Exercise. Repeat exactly the lines from the start of the records below through the line that contains "Open the Product", including both.

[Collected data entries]
▶

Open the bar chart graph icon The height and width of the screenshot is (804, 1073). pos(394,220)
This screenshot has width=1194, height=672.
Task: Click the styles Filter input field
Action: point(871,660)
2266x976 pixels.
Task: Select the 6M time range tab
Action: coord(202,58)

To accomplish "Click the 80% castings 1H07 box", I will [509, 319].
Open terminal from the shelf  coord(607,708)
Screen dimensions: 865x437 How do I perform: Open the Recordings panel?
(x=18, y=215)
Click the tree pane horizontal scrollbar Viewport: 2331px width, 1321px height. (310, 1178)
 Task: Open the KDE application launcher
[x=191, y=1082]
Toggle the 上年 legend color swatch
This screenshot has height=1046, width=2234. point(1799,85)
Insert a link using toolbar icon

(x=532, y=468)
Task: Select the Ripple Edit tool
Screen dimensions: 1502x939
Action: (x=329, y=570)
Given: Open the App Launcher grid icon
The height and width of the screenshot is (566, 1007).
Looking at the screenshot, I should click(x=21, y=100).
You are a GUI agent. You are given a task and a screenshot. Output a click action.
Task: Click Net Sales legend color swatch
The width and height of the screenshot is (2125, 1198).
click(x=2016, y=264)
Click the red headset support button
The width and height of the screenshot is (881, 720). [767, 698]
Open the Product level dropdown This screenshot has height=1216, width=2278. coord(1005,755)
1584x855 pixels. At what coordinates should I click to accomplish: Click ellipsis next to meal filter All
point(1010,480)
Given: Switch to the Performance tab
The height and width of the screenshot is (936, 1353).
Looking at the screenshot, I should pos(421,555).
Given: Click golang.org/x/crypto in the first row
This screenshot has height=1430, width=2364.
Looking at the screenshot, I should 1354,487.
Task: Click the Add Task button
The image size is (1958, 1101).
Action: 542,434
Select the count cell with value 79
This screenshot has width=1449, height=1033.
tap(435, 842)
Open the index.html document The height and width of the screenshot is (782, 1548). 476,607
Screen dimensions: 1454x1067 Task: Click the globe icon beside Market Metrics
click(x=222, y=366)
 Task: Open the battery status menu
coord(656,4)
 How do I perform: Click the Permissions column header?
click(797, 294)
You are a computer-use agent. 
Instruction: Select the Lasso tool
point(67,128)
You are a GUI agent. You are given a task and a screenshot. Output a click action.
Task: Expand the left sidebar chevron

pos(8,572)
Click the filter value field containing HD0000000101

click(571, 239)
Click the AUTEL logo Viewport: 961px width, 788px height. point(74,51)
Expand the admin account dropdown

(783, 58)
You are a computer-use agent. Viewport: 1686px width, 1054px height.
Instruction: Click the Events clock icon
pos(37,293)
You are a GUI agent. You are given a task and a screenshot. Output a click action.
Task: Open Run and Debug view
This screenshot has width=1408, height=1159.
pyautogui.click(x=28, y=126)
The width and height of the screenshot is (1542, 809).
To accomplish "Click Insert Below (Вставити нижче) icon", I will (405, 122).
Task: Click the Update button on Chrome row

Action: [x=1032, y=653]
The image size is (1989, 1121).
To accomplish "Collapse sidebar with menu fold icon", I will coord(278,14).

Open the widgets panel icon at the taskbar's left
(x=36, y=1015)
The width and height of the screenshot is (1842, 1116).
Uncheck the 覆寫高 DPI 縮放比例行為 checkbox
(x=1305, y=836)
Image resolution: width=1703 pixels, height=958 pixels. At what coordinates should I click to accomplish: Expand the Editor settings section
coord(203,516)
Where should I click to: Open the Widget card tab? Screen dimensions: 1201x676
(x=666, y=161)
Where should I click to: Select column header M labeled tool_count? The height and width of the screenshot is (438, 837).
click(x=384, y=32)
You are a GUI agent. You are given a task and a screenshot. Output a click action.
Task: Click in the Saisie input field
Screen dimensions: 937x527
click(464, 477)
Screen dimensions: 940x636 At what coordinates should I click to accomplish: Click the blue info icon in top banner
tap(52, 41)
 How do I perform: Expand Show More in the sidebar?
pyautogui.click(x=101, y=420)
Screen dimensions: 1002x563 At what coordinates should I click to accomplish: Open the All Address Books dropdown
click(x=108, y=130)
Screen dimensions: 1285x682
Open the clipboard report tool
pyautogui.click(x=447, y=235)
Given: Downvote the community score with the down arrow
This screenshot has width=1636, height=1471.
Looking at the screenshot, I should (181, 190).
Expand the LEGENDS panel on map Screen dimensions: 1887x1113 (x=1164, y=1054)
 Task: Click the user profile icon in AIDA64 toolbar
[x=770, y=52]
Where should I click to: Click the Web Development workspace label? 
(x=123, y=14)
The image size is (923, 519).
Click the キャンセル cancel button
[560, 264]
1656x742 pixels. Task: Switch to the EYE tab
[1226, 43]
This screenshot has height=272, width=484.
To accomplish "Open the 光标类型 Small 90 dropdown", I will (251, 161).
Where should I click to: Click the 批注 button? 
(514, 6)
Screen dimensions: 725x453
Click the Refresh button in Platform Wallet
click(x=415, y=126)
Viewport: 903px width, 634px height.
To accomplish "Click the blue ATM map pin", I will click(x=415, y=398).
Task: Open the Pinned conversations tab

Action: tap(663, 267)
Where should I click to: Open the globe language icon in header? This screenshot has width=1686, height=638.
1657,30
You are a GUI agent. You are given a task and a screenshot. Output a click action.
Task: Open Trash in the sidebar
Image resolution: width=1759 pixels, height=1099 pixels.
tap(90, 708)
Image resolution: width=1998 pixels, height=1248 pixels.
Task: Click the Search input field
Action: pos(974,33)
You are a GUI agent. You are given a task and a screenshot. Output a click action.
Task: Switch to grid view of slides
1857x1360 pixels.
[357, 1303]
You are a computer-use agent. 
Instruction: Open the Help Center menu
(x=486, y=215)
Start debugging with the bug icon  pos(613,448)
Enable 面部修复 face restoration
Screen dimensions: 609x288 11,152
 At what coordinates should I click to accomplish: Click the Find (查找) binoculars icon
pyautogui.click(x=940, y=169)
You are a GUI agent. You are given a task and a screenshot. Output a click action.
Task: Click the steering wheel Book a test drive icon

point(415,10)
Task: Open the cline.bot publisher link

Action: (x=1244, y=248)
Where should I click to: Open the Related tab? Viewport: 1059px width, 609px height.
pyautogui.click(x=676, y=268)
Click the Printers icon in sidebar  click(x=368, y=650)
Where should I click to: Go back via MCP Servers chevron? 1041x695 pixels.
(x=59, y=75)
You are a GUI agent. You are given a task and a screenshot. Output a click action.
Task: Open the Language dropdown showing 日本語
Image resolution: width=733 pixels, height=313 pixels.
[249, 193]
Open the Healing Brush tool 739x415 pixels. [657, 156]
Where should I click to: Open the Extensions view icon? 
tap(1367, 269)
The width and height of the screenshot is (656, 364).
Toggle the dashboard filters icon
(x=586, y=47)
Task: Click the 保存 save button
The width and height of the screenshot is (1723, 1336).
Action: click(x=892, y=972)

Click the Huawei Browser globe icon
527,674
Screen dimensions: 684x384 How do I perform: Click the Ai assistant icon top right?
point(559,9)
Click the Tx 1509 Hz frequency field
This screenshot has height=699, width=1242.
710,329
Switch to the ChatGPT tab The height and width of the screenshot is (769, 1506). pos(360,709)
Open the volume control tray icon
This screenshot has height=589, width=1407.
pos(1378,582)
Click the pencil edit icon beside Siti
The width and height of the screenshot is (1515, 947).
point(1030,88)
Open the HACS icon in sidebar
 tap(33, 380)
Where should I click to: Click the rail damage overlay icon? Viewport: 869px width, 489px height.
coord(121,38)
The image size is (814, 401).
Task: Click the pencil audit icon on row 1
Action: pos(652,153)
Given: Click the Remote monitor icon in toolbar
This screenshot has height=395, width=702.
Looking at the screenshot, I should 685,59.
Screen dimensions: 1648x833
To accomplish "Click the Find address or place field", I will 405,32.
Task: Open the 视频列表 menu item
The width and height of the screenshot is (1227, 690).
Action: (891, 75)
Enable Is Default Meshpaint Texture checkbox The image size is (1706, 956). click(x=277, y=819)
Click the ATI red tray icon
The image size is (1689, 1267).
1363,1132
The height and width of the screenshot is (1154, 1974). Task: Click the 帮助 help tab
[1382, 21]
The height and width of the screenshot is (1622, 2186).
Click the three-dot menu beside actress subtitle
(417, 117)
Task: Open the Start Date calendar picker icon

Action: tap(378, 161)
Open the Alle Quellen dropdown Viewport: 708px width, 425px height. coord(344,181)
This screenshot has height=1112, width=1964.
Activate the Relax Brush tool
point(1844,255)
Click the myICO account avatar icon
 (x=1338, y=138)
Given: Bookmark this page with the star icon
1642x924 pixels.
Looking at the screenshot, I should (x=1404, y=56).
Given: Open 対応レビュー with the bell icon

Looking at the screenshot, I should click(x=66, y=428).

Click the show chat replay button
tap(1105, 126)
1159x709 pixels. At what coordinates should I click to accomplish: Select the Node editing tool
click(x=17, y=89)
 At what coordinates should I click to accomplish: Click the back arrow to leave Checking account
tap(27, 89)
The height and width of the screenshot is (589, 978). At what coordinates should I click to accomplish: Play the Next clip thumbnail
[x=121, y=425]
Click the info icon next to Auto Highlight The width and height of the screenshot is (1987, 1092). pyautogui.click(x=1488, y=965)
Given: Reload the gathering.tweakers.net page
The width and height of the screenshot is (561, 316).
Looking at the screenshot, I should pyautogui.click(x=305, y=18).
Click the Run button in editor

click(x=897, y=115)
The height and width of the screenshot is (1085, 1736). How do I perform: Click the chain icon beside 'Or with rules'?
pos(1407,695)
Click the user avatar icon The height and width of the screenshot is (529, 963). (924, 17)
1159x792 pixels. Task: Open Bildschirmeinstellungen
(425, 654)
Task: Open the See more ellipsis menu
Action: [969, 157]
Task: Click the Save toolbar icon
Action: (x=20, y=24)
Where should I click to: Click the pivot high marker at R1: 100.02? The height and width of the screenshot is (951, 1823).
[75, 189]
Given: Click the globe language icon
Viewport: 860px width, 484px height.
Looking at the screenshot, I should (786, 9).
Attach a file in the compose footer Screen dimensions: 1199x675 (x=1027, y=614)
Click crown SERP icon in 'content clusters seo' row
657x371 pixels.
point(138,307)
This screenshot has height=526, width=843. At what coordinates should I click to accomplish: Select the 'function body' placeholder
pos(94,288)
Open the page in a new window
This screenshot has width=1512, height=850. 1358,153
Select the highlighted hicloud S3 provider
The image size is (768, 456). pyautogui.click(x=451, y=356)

◀

Task result.
Open the bar chart graph icon The height and width of the screenshot is (804, 1073). pos(394,220)
This screenshot has width=1194, height=672.
Task: Click the styles Filter input field
Action: point(871,660)
2266x976 pixels.
Task: Select the 6M time range tab
Action: coord(202,58)

To accomplish "Click the 80% castings 1H07 box", I will [509, 319].
Open terminal from the shelf  coord(607,708)
Screen dimensions: 865x437 How do I perform: Open the Recordings panel?
(x=18, y=215)
Click the tree pane horizontal scrollbar Viewport: 2331px width, 1321px height. (310, 1178)
 Task: Open the KDE application launcher
[x=191, y=1082]
Toggle the 上年 legend color swatch
This screenshot has height=1046, width=2234. point(1799,85)
Insert a link using toolbar icon

(x=532, y=468)
Task: Select the Ripple Edit tool
Screen dimensions: 1502x939
Action: (x=329, y=570)
Given: Open the App Launcher grid icon
The height and width of the screenshot is (566, 1007).
Looking at the screenshot, I should click(x=21, y=100).
You are a GUI agent. You are given a task and a screenshot. Output a click action.
Task: Click Net Sales legend color swatch
The width and height of the screenshot is (2125, 1198).
click(x=2016, y=264)
Click the red headset support button
The width and height of the screenshot is (881, 720). [767, 698]
Open the Product level dropdown This screenshot has height=1216, width=2278. coord(1005,755)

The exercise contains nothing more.